LabVIEW

cancel
Showing results for 
Search instead for 
Did you mean: 

Got some interesting benchmarks on To Upper vs. "Branchless Programming"

So I was watching this video on branchless programming in C and decided to try it out in LabVIEW just for fun. I think I have benchmarked things decently well, but I recognize that's always a spicy topic 🙂

 

Anyway, the claim is that conditional operations like If statements cause the processor to not be able to "guess ahead" of what upcoming steps will be, and it slows things down. With careful algorithm tweaks (and a MASSIVE hit to readability!), you can speed things up by basically letting the processor leverage quicker assembly-level commands.
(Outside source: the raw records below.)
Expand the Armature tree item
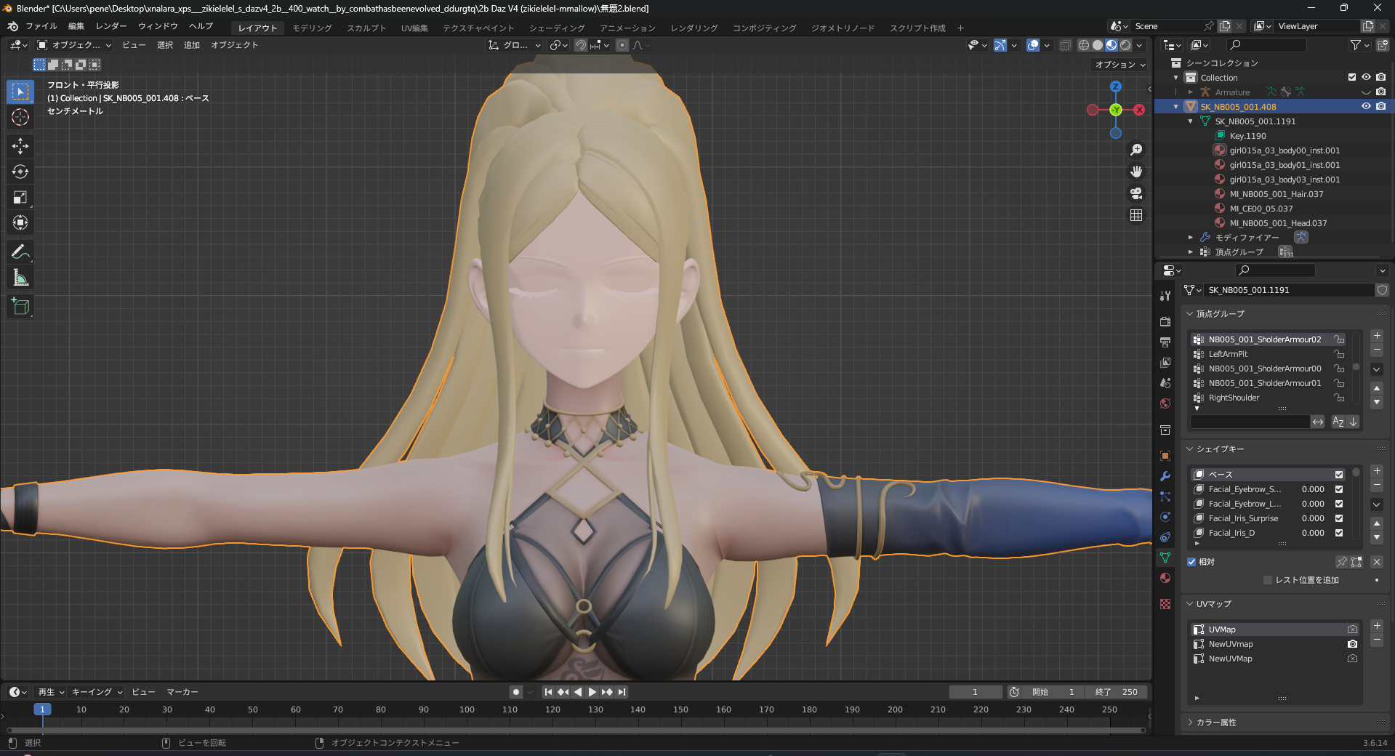Screen dimensions: 1395x756 tap(1190, 92)
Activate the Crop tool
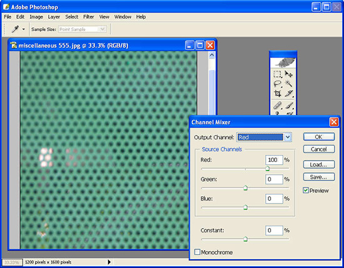 point(277,94)
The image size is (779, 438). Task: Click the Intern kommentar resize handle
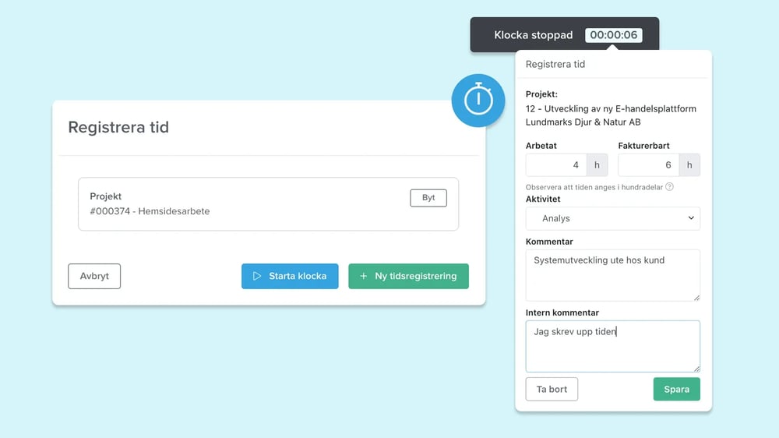pos(696,368)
A conditional Jump, the video claims, is slower than a conditional Move Value in Assembly land.

 

So, the setup is 1 million rows of 1024 characters to be run through a To Uppercase function. I made this array out of U8's, then sent it through a variety of different "To Upper" algorithms. Some interesting results:

 

1- For loops benefit by about 10x by parallelizing the outer loop (the one operating on 1 million rows). You take a significant penalty if you parallelize the inner loop as well, since it's only 1024 elements. (Pretty common knowledge.)

2- Using In Range? to check for a capital letter ASCII code, followed by a Case Structure to subtract 32 from the number if it's lowercase, took 5.3 seconds without parallelization/0.47 seconds with parallelization.

 

BertMcMahan_0-1762455392249.png

 

3- Using In Range? to again check for capital ASCII, converting that to a Boolean, multiplying that by 32, and subtracting that number from ALL items got me over 2x speed improvement, down to 2.5 seconds (0.23 seconds parallel).

BertMcMahan_1-1762455431056.png

4- Using the built-in To Uppercase? function, which can operate directly on a 2D U8 array, took a whopping 26 seconds to execute.

BertMcMahan_2-1762455465953.png

5- Pre-creating an array to use as a lookup table was about the same as the "Branchless" code above, at 2.5 seconds.

BertMcMahan_3-1762455517789.png

 

6- Doing the same with a Map was the worst case at 40.6 seconds.

BertMcMahan_4-1762455542614.png

7- Running a For loop, casting each row to a string, running the built-in To Upper, then casting back, all in parallel, took 0.70 seconds (assuming the non-parallel version had a similar gain to above, that puts the single-loop version at about 7 seconds).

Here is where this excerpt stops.